Quote, exactly, the line holding "This screenshot has width=295, height=317." and all lines after it to the end of the records below. Exclude pictures.

▸ **Extracted material**:

§

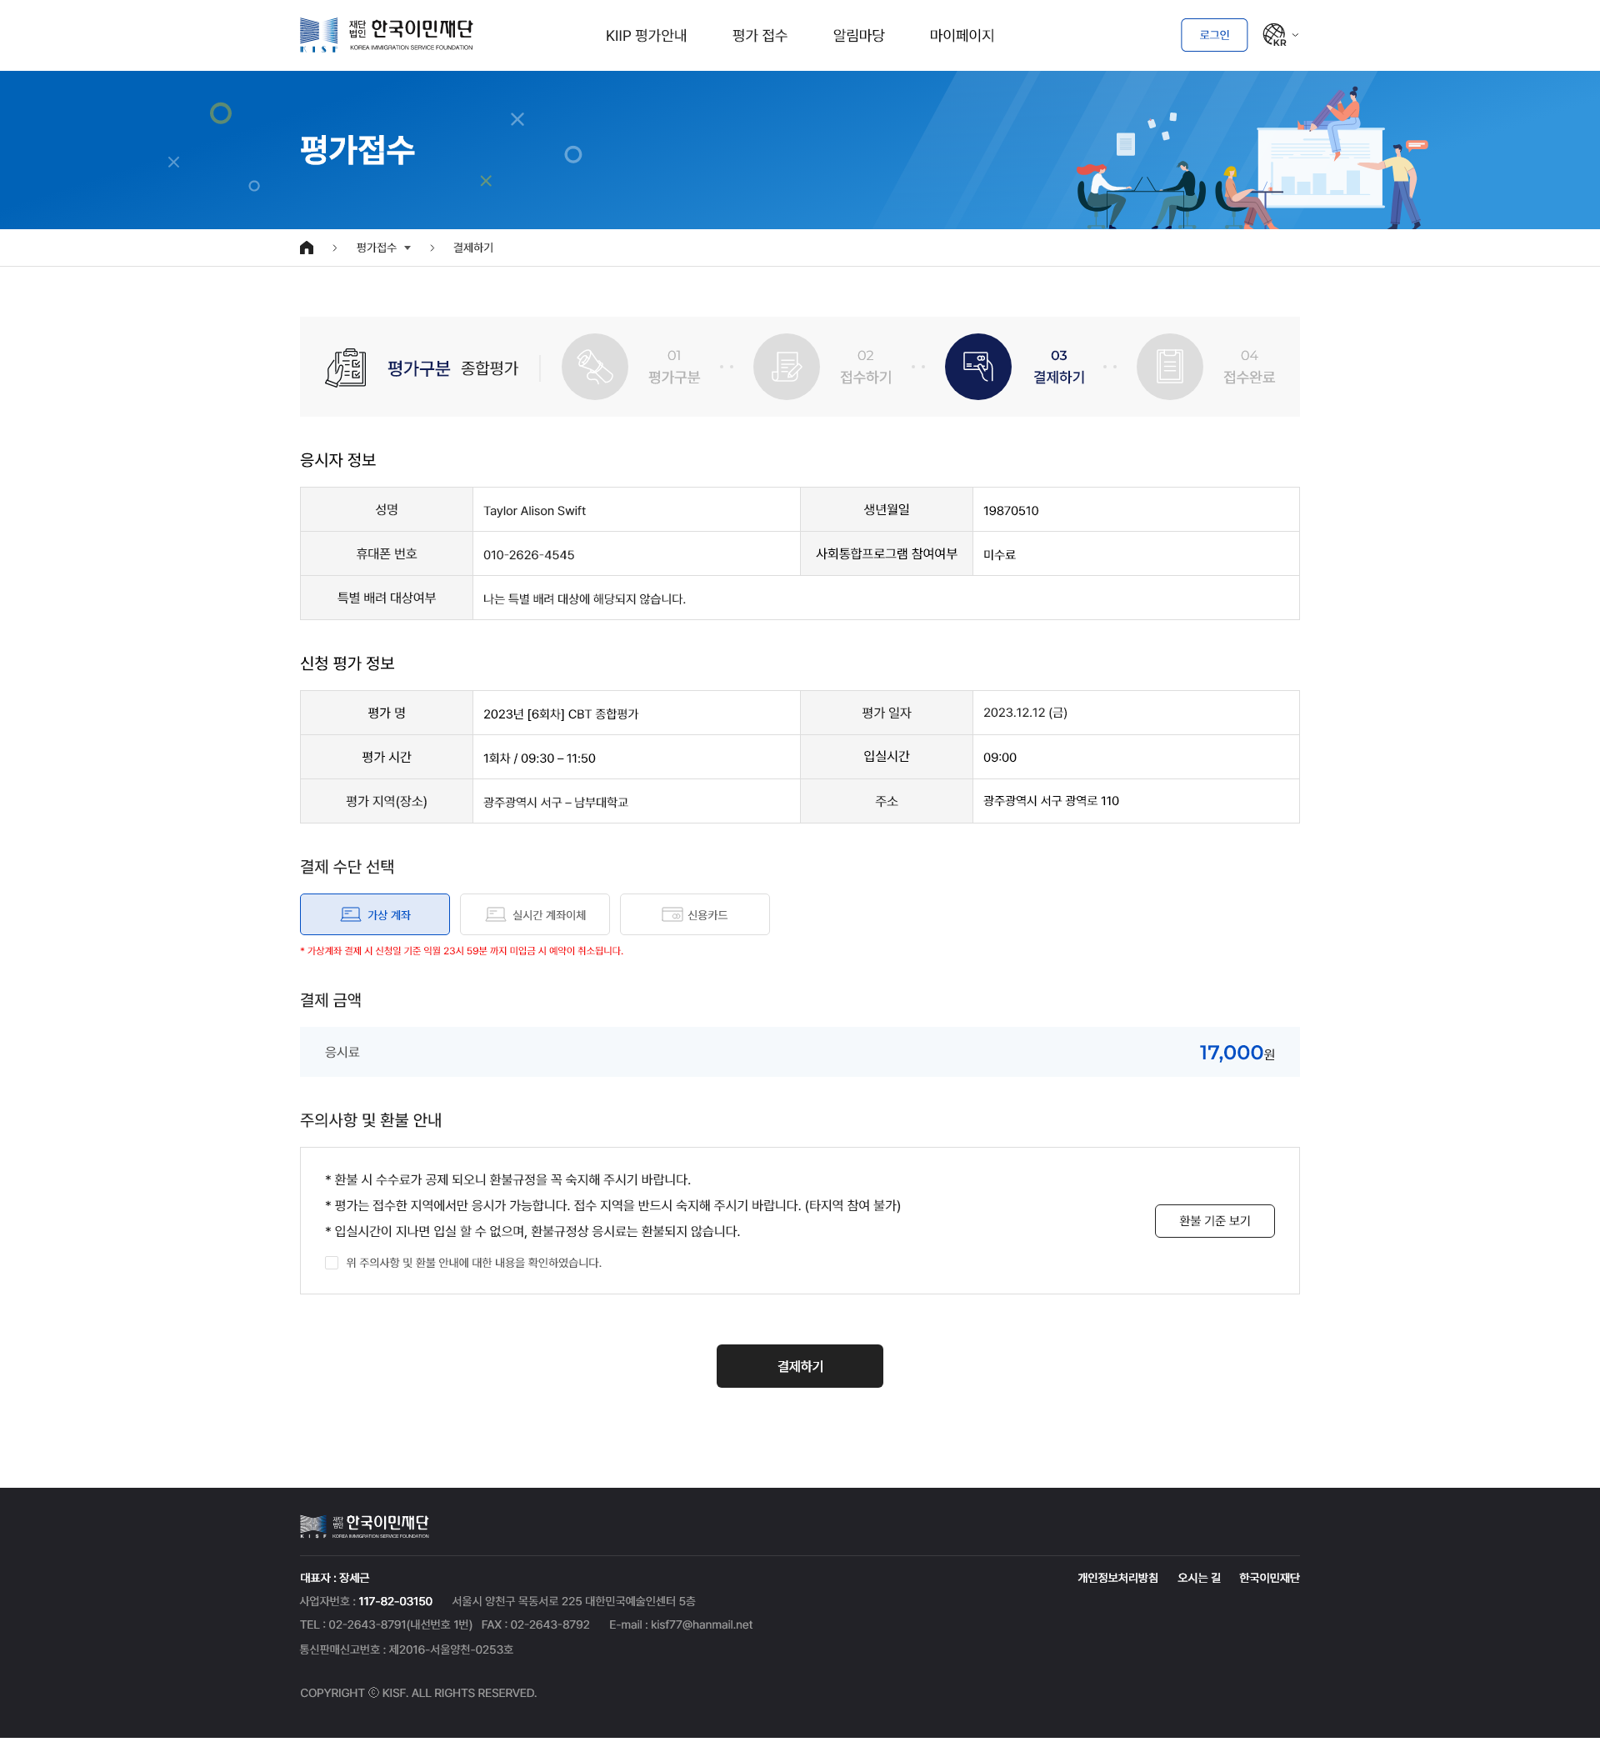The height and width of the screenshot is (1742, 1600).
Task: Click the 결제하기 step 03 circle icon
Action: pos(977,366)
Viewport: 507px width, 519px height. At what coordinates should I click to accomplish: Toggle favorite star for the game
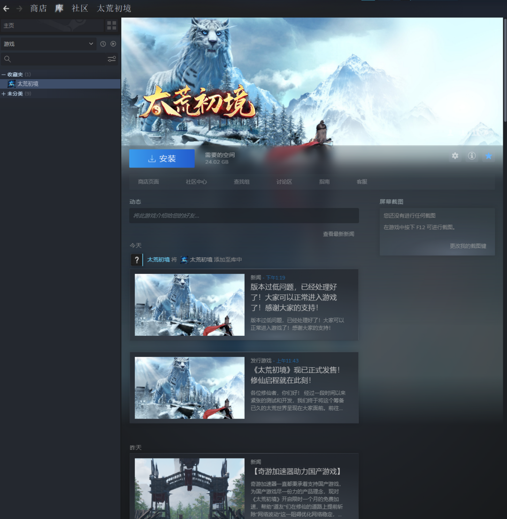tap(489, 156)
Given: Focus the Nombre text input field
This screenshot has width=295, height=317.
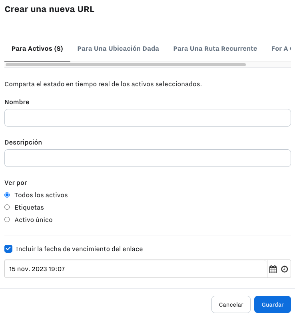Looking at the screenshot, I should click(x=148, y=118).
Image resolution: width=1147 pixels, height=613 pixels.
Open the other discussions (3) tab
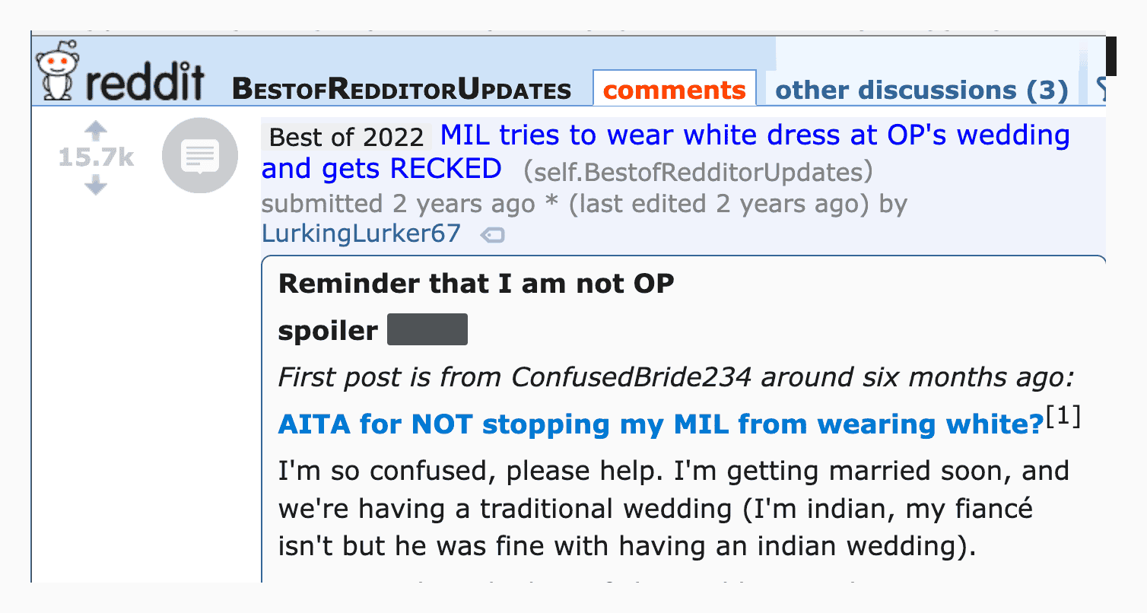(x=921, y=91)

§

▸ **Solution below**:
This screenshot has width=295, height=317.
Looking at the screenshot, I should click(x=148, y=118).
Image resolution: width=1147 pixels, height=613 pixels.
Open the other discussions (3) tab
(x=921, y=91)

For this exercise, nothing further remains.